Now let’s look at Hello World in C#.

public class Hello1
{
   public static void Main()
   {
      System.Console.WriteLine("Hello, World!");
   }
}

It’s not a straight across the board comparison, because this version is using .NET framework in addition to the C# language, but for the purposes of this post we’ll consider C# to include the base class libraries as well.

The point though, is that with C#’s much larger vocabulary and more complicated grammar, comes the ability to express more complex ideas in a more succinct and readable way.

Want to know why Ruby got so popular for a while?  Here is Hello World in Ruby.


puts "Hello, world"

That’s it, pretty small.

I’m not a huge fan of Ruby myself, but if you understand the large vocabulary and grammar structure of the Ruby language, you’ll find that you can express things very clearly in the language.

Now, I realize I am not comparing apples to apples here and that Hello World is hardly a good representation of a programming language’s vocabulary or grammar.

My point is, the larger the vocabulary you have, the more succinctly ideas can be expressed, thus making them more readable, BUT only to those who have a mastery of that vocabulary and grammar.

What we can draw from all this?

So, you might be thinking “oh ok, that’s interesting… I’m not sure if I totally agree with you, but I kind of get what your saying, so what’s the point?”

Fair question.

There is quite a bit we can draw from understanding how vocabulary and experience affects readability.

First of all, we can target our code for our audience.

We have to think about who is going to be reading our code and what their vocabulary and experience level is.

In C#, it is commonly argued whether or not the conditional operator should be used.

Should we write code like this:

var nextAction = dogIsHungry ? Actions.Feed : Actions.Walk;

Or should we write code like this:


var nextAction = Actions.None
if(dogIsHungry)
{
   nextAction = Actions.Feed
}
else
{
   nextAction = Actions.Walk;
}

I used to be in the camp that said the second way was better, but now I find myself writing the first way more often.  And if someone asks me which is better, my answer will be “it depends.”

The reason why it depends is because if your audience isn’t used to the conditional operator, they’ll probably find code that uses it confusing.  (They’ll have to parse the vocabulary rather than focusing on the story.)  But, if your audience is familiar with the conditional operator, the long version with an if statement, will seem drawn out and like a complete waste of space.

The other piece of information to gather from this observation is the value of having a large vocabulary in a programming language and having a solid understanding of that vocabulary and grammar.

The English language is a large language with a very large vocabulary and a ridiculous number of grammatical rules.  Some people say that it should be easier and have a reduced vocabulary and grammar.

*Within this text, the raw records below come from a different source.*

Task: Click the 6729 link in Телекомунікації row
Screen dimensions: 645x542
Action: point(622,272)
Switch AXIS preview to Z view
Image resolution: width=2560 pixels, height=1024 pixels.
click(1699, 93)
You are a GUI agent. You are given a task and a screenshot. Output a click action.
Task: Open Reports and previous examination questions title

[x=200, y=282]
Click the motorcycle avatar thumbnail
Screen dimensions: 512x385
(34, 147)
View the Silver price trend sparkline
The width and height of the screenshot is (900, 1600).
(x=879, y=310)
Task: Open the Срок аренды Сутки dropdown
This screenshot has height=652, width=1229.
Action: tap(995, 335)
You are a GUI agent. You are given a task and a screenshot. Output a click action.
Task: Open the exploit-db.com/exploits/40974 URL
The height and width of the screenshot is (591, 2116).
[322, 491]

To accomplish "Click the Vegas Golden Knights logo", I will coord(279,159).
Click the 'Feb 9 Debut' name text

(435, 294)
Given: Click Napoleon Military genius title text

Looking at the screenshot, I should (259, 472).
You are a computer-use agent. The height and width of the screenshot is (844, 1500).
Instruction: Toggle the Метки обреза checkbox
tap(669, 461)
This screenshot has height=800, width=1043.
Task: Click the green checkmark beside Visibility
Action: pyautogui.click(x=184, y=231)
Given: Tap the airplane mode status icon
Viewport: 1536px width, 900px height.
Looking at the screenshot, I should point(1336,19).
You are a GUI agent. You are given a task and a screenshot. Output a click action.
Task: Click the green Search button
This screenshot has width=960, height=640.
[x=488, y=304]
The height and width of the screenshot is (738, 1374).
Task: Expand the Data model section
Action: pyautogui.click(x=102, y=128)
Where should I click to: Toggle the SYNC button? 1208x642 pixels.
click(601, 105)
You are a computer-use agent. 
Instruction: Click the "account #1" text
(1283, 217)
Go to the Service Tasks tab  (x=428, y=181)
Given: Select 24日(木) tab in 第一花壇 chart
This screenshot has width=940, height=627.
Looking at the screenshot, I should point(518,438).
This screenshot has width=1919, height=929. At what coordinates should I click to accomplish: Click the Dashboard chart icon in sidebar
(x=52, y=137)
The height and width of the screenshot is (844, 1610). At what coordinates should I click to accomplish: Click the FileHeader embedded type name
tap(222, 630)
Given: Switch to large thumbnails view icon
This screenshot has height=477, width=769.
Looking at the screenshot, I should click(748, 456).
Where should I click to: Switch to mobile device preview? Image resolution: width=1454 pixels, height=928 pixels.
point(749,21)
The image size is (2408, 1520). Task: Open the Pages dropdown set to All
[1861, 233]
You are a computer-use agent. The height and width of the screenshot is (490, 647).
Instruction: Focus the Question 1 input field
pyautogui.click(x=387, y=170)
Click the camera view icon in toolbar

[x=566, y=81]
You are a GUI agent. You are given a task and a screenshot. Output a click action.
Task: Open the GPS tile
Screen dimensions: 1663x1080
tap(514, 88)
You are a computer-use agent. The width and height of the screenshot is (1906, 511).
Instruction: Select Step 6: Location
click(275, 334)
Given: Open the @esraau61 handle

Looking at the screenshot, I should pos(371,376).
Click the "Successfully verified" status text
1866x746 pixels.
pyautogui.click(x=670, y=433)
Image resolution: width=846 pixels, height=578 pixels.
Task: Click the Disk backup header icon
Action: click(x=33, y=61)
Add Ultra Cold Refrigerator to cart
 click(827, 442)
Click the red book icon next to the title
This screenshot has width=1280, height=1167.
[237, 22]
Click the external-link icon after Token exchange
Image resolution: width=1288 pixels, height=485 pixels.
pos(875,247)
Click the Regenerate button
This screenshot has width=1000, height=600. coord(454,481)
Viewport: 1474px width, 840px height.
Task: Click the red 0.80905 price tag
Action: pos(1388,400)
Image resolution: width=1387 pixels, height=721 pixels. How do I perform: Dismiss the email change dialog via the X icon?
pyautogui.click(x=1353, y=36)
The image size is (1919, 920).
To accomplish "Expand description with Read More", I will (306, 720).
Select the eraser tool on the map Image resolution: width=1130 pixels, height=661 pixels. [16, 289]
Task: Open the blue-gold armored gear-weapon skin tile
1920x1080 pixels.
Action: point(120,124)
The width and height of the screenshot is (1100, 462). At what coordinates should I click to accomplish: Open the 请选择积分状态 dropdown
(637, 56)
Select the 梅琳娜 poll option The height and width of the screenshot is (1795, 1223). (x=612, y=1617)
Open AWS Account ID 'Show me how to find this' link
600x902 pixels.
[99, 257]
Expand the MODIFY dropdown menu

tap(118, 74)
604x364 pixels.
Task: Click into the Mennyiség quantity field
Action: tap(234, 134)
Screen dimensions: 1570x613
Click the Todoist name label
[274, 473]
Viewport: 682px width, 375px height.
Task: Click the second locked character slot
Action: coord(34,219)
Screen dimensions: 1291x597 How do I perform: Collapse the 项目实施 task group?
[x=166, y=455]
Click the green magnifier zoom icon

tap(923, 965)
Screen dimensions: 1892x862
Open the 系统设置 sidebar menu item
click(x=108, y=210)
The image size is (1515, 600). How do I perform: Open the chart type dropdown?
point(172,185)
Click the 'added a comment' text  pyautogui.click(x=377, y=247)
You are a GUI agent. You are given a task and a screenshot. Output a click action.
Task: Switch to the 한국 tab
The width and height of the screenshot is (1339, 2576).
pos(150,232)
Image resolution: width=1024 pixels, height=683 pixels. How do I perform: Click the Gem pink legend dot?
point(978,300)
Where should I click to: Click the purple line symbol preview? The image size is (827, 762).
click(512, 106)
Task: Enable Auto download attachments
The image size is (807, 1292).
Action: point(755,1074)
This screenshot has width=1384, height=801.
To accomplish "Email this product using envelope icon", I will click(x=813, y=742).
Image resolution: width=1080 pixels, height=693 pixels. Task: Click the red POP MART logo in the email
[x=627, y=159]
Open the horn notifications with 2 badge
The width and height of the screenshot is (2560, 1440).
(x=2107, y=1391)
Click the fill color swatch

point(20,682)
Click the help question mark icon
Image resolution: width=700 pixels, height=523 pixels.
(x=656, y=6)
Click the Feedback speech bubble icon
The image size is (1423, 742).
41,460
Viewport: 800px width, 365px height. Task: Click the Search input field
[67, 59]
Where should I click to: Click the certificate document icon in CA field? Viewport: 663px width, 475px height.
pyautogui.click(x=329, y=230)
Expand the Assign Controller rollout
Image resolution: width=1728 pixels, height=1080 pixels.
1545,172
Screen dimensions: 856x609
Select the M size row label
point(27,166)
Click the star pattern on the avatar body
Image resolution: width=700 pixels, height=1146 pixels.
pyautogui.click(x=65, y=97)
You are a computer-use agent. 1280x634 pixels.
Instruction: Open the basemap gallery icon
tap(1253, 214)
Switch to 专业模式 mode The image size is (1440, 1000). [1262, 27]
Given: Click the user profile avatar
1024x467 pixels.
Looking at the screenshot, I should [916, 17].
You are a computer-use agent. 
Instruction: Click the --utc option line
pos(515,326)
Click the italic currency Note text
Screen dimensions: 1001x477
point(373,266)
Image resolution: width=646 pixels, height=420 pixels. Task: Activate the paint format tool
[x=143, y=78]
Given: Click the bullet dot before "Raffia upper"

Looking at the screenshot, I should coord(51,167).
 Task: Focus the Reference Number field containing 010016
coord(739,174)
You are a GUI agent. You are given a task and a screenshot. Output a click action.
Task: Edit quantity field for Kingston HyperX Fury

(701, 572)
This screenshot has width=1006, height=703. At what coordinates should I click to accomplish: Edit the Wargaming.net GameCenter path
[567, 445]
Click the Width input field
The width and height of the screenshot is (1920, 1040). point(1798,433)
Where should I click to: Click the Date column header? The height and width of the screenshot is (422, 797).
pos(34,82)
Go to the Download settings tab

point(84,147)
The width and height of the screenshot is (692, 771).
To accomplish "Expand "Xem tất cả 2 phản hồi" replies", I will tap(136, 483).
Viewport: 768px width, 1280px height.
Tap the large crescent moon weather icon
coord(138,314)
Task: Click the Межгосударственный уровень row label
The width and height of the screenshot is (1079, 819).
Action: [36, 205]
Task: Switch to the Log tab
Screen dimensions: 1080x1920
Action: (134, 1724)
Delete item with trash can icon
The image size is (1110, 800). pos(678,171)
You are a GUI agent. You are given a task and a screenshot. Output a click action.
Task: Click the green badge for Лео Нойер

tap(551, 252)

If we made the English language smaller, and reduced the complex rules of grammar to a more much simple structure, we’d make it much easier to learn, but we’d make it harder to convey information.

What we’d gain in reduction of time to mastery, we’d lose in its power of expressiveness.

One language to rule them all?

It’s hard to think of programming languages in the same way, because we typically don’t want to invest in a single programming language and framework with the same fervor as we do a spoken and written language, but as repugnant as it may be, the larger we make programming languages, and the more complex we make their grammars, the more expressive they become and ultimately—for those who achieve mastery of the vocabulary and grammar—the more readable they become. (At least the potential for higher readability is greater.)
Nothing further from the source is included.